Thanks good to know, pretty sure I have some extras laying around as I don't have a SWiM setup. Will need a new access card also unless I can talk them into activating the existing card.


----------



## dpeters11 (May 30, 2007)

I don't think you'll get them to do that, so that's another $20.


----------



## peds48 (Jan 11, 2008)

Thanks good to know, pretty sure I have some extras laying around as I don't have a SWiM setup. Will need a new access card also unless I can talk them into activating the existing card.


You will need a new access card, unless the unit is brand spanking new and has never been activated.


----------



## P Smith (Jul 25, 2002)

andy A said:


> Thanks good to know, pretty sure I have some extras laying around as I don't have a SWiM setup. Will need a new access card also unless I can talk them into activating the existing card.
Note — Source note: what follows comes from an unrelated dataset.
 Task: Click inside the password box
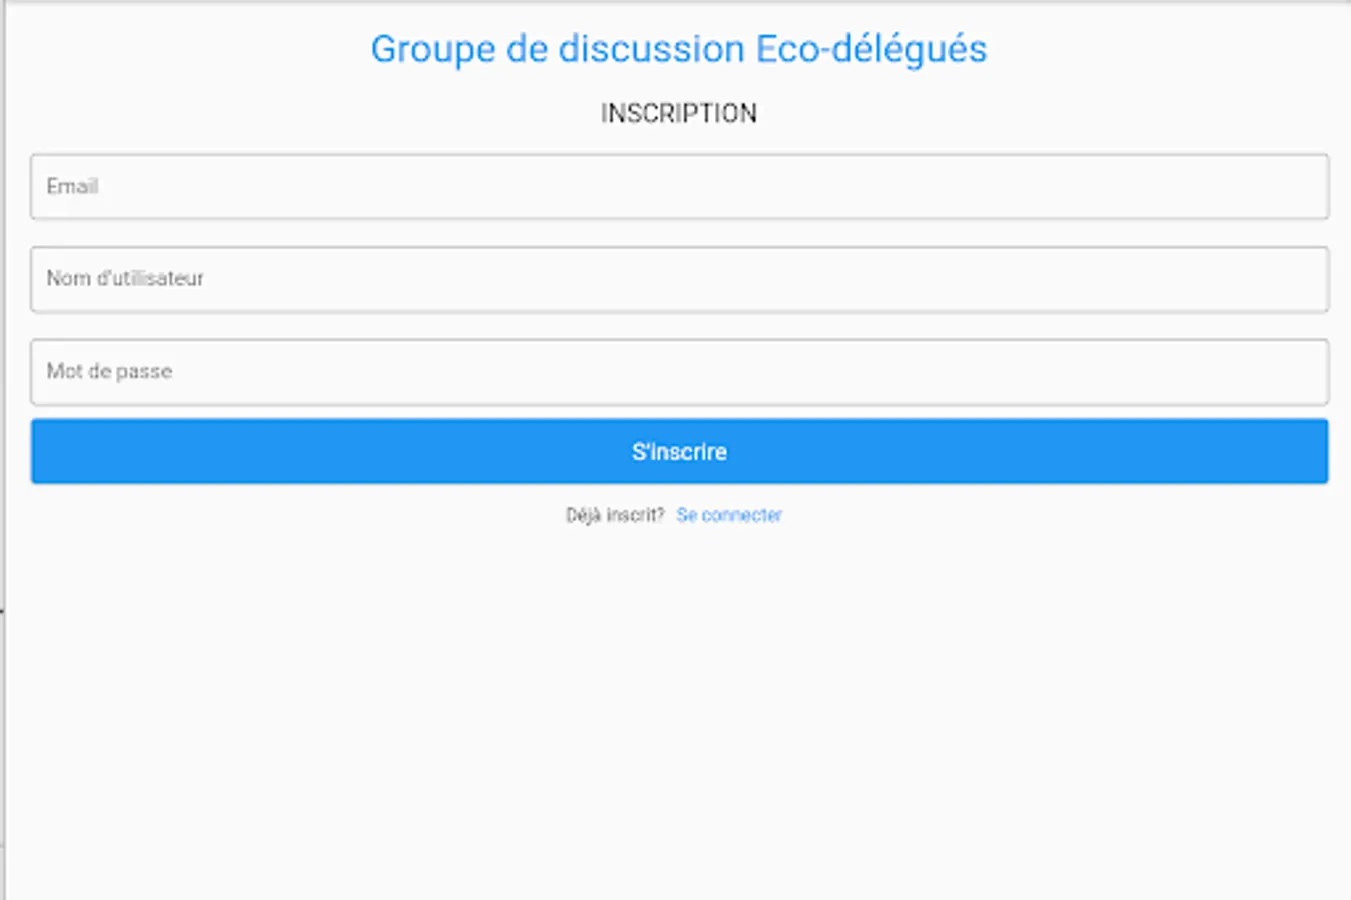(679, 372)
Call ACT dept, not regular CSR, they could do activation of existing card on your account ... sometimes  if you'll be gentle and persistent with them


----------



## inkahauts (Nov 13, 2006)

Access card department is who will send you the card too which takes about a week. They just won't reactivate cards anymore.


----------



## peds48 (Jan 11, 2008)

Access card department is who will send you the card too which takes about a week. They just won't reactivate cards anymore.


Exactly


----------



## P Smith (Jul 25, 2002)

it worst of hassles of pay and wait, why not try the phone ?


----------



## andy A (Sep 14, 2006)

P Smith said:


> It worst of hassles of pay and wait, why not try the phone ?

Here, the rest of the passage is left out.